----- RECORDS SUPPLIED
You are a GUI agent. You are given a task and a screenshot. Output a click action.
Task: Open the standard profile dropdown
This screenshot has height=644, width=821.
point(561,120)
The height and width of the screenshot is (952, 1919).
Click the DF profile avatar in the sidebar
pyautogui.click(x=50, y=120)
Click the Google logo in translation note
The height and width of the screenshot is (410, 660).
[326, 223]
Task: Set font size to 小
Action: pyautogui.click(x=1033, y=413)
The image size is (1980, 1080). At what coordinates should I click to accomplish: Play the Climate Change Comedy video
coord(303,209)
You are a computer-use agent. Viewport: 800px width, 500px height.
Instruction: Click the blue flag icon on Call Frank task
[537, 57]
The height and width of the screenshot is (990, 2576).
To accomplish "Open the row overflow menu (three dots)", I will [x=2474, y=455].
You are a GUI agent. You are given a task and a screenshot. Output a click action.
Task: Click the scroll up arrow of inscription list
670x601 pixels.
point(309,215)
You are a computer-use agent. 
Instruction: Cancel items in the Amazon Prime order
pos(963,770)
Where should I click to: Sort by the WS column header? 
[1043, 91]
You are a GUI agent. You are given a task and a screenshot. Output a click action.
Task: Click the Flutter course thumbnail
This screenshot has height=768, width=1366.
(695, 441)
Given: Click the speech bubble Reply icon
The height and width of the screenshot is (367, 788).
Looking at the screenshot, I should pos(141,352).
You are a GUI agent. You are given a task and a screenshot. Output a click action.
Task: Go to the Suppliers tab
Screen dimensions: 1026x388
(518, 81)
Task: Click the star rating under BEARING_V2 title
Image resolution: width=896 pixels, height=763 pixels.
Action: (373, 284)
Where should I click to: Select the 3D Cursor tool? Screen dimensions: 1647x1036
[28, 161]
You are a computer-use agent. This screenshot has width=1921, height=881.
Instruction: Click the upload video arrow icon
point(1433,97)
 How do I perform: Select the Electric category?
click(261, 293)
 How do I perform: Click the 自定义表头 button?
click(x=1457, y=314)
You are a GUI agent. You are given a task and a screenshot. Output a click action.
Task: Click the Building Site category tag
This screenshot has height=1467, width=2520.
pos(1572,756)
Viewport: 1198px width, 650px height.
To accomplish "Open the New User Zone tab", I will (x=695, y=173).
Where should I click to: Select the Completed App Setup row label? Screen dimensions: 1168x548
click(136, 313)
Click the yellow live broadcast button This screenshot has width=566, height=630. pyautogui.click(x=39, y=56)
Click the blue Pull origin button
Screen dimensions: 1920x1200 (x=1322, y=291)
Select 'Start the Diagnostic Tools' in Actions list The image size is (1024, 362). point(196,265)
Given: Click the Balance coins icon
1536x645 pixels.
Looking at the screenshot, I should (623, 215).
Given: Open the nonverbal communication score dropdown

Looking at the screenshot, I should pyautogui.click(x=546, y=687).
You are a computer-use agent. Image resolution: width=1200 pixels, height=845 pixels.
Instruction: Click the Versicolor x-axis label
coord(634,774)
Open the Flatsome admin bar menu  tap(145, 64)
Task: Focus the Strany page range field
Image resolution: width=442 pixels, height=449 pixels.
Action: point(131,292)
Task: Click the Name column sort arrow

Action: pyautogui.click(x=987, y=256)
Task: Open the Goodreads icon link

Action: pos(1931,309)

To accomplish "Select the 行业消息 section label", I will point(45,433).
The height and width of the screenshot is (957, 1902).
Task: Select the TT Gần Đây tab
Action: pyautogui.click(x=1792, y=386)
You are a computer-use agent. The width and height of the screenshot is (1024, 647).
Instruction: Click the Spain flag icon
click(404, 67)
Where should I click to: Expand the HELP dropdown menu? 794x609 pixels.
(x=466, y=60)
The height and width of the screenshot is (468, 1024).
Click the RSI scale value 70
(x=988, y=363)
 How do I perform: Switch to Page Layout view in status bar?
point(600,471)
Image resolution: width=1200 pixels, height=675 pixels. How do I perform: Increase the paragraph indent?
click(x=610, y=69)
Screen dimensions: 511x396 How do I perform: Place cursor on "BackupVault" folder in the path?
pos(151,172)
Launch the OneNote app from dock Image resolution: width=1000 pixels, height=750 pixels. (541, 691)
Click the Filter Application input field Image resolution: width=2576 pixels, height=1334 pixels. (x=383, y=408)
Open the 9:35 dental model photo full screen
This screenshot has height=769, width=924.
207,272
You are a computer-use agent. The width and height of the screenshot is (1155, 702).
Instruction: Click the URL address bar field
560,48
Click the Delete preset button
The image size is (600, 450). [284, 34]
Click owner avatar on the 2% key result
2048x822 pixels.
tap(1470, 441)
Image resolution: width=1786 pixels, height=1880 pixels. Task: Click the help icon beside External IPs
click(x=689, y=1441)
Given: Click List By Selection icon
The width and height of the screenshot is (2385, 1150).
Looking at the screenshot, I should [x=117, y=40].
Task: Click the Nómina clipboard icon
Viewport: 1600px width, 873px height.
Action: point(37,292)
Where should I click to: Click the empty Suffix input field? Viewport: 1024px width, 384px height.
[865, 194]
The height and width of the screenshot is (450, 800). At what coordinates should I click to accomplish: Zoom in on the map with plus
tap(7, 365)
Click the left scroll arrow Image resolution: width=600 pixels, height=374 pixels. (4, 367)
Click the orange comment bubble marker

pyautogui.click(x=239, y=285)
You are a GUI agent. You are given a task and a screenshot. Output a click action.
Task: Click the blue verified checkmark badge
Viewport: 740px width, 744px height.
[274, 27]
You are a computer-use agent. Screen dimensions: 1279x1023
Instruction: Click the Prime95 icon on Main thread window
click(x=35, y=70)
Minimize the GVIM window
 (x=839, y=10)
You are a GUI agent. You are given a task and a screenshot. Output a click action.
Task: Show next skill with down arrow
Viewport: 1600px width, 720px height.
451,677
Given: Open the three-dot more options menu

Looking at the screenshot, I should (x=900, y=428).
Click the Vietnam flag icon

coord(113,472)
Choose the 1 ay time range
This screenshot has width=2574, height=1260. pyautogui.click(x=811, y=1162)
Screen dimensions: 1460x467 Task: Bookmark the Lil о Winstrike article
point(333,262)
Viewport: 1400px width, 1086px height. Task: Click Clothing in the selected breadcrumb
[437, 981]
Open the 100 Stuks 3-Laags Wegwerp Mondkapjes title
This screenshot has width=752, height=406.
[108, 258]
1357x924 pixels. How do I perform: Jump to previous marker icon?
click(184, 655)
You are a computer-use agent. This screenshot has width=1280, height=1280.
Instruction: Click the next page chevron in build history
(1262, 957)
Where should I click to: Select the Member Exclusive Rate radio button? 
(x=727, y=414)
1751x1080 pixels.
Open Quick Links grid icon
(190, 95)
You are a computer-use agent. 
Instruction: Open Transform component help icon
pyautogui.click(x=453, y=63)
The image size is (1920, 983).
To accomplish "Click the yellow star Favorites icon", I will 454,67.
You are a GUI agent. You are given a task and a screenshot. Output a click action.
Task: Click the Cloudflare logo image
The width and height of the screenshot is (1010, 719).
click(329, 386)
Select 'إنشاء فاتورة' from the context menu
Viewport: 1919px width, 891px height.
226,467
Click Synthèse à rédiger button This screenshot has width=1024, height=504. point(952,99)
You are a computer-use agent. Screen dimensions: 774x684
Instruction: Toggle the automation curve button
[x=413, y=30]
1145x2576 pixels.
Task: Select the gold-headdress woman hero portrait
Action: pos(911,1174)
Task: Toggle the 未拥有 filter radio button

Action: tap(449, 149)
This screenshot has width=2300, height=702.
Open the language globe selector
----------
Copy out the entire listing above line for line, with no changes.

You are a GUI agent. You are given a task and a screenshot. Output a click action.
Task: Open the standard profile dropdown
This screenshot has height=644, width=821.
point(561,120)
The height and width of the screenshot is (952, 1919).
Click the DF profile avatar in the sidebar
pyautogui.click(x=50, y=120)
Click the Google logo in translation note
The height and width of the screenshot is (410, 660).
[326, 223]
Task: Set font size to 小
Action: pyautogui.click(x=1033, y=413)
The image size is (1980, 1080). At what coordinates should I click to accomplish: Play the Climate Change Comedy video
coord(303,209)
You are a computer-use agent. Viewport: 800px width, 500px height.
Instruction: Click the blue flag icon on Call Frank task
[537, 57]
The height and width of the screenshot is (990, 2576).
To accomplish "Open the row overflow menu (three dots)", I will [x=2474, y=455].
You are a GUI agent. You are given a task and a screenshot. Output a click action.
Task: Click the scroll up arrow of inscription list
670x601 pixels.
point(309,215)
You are a computer-use agent. 
Instruction: Cancel items in the Amazon Prime order
pos(963,770)
Where should I click to: Sort by the WS column header? 
[1043, 91]
You are a GUI agent. You are given a task and a screenshot. Output a click action.
Task: Click the Flutter course thumbnail
This screenshot has height=768, width=1366.
(695, 441)
Given: Click the speech bubble Reply icon
The height and width of the screenshot is (367, 788).
Looking at the screenshot, I should pos(141,352).
You are a GUI agent. You are given a task and a screenshot. Output a click action.
Task: Go to the Suppliers tab
Screen dimensions: 1026x388
(518, 81)
Task: Click the star rating under BEARING_V2 title
Image resolution: width=896 pixels, height=763 pixels.
Action: (373, 284)
Where should I click to: Select the 3D Cursor tool? Screen dimensions: 1647x1036
[28, 161]
You are a computer-use agent. This screenshot has width=1921, height=881.
Instruction: Click the upload video arrow icon
point(1433,97)
 How do I perform: Select the Electric category?
click(261, 293)
 How do I perform: Click the 自定义表头 button?
click(x=1457, y=314)
You are a GUI agent. You are given a task and a screenshot. Output a click action.
Task: Click the Building Site category tag
This screenshot has height=1467, width=2520.
pos(1572,756)
Viewport: 1198px width, 650px height.
To accomplish "Open the New User Zone tab", I will (x=695, y=173).
Where should I click to: Select the Completed App Setup row label? Screen dimensions: 1168x548
click(136, 313)
Click the yellow live broadcast button This screenshot has width=566, height=630. pyautogui.click(x=39, y=56)
Click the blue Pull origin button
Screen dimensions: 1920x1200 (x=1322, y=291)
Select 'Start the Diagnostic Tools' in Actions list The image size is (1024, 362). point(196,265)
Given: Click the Balance coins icon
1536x645 pixels.
Looking at the screenshot, I should (623, 215).
Given: Open the nonverbal communication score dropdown

Looking at the screenshot, I should pyautogui.click(x=546, y=687).
You are a computer-use agent. Image resolution: width=1200 pixels, height=845 pixels.
Instruction: Click the Versicolor x-axis label
coord(634,774)
Open the Flatsome admin bar menu  tap(145, 64)
Task: Focus the Strany page range field
Image resolution: width=442 pixels, height=449 pixels.
Action: point(131,292)
Task: Click the Name column sort arrow

Action: pyautogui.click(x=987, y=256)
Task: Open the Goodreads icon link

Action: pos(1931,309)

To accomplish "Select the 行业消息 section label", I will point(45,433).
The height and width of the screenshot is (957, 1902).
Task: Select the TT Gần Đây tab
Action: pyautogui.click(x=1792, y=386)
You are a computer-use agent. The width and height of the screenshot is (1024, 647).
Instruction: Click the Spain flag icon
click(404, 67)
Where should I click to: Expand the HELP dropdown menu? 794x609 pixels.
(x=466, y=60)
The height and width of the screenshot is (468, 1024).
Click the RSI scale value 70
(x=988, y=363)
 How do I perform: Switch to Page Layout view in status bar?
point(600,471)
Image resolution: width=1200 pixels, height=675 pixels. How do I perform: Increase the paragraph indent?
click(x=610, y=69)
Screen dimensions: 511x396 How do I perform: Place cursor on "BackupVault" folder in the path?
pos(151,172)
Launch the OneNote app from dock Image resolution: width=1000 pixels, height=750 pixels. (541, 691)
Click the Filter Application input field Image resolution: width=2576 pixels, height=1334 pixels. (x=383, y=408)
Open the 9:35 dental model photo full screen
This screenshot has height=769, width=924.
207,272
You are a computer-use agent. The width and height of the screenshot is (1155, 702).
Instruction: Click the URL address bar field
560,48
Click the Delete preset button
The image size is (600, 450). [284, 34]
Click owner avatar on the 2% key result
2048x822 pixels.
tap(1470, 441)
Image resolution: width=1786 pixels, height=1880 pixels. Task: Click the help icon beside External IPs
click(x=689, y=1441)
Given: Click List By Selection icon
The width and height of the screenshot is (2385, 1150).
Looking at the screenshot, I should [x=117, y=40].
Task: Click the Nómina clipboard icon
Viewport: 1600px width, 873px height.
Action: point(37,292)
Where should I click to: Click the empty Suffix input field? Viewport: 1024px width, 384px height.
[865, 194]
The height and width of the screenshot is (450, 800). At what coordinates should I click to accomplish: Zoom in on the map with plus
tap(7, 365)
Click the left scroll arrow Image resolution: width=600 pixels, height=374 pixels. (4, 367)
Click the orange comment bubble marker

pyautogui.click(x=239, y=285)
You are a GUI agent. You are given a task and a screenshot. Output a click action.
Task: Click the blue verified checkmark badge
Viewport: 740px width, 744px height.
[274, 27]
You are a computer-use agent. Screen dimensions: 1279x1023
Instruction: Click the Prime95 icon on Main thread window
click(x=35, y=70)
Minimize the GVIM window
 (x=839, y=10)
You are a GUI agent. You are given a task and a screenshot. Output a click action.
Task: Show next skill with down arrow
Viewport: 1600px width, 720px height.
451,677
Given: Open the three-dot more options menu

Looking at the screenshot, I should (x=900, y=428).
Click the Vietnam flag icon

coord(113,472)
Choose the 1 ay time range
This screenshot has width=2574, height=1260. pyautogui.click(x=811, y=1162)
Screen dimensions: 1460x467 Task: Bookmark the Lil о Winstrike article
point(333,262)
Viewport: 1400px width, 1086px height. Task: Click Clothing in the selected breadcrumb
[437, 981]
Open the 100 Stuks 3-Laags Wegwerp Mondkapjes title
This screenshot has width=752, height=406.
[108, 258]
1357x924 pixels. How do I perform: Jump to previous marker icon?
click(184, 655)
You are a computer-use agent. This screenshot has width=1280, height=1280.
Instruction: Click the next page chevron in build history
(1262, 957)
Where should I click to: Select the Member Exclusive Rate radio button? 
(x=727, y=414)
1751x1080 pixels.
Open Quick Links grid icon
(190, 95)
You are a computer-use agent. 
Instruction: Open Transform component help icon
pyautogui.click(x=453, y=63)
The image size is (1920, 983).
To accomplish "Click the yellow star Favorites icon", I will 454,67.
You are a GUI agent. You are given a task and a screenshot. Output a click action.
Task: Click the Cloudflare logo image
The width and height of the screenshot is (1010, 719).
click(329, 386)
Select 'إنشاء فاتورة' from the context menu
Viewport: 1919px width, 891px height.
226,467
Click Synthèse à rédiger button This screenshot has width=1024, height=504. point(952,99)
You are a computer-use agent. Screen dimensions: 774x684
Instruction: Toggle the automation curve button
[x=413, y=30]
1145x2576 pixels.
Task: Select the gold-headdress woman hero portrait
Action: pos(911,1174)
Task: Toggle the 未拥有 filter radio button

Action: tap(449, 149)
This screenshot has width=2300, height=702.
Open the language globe selector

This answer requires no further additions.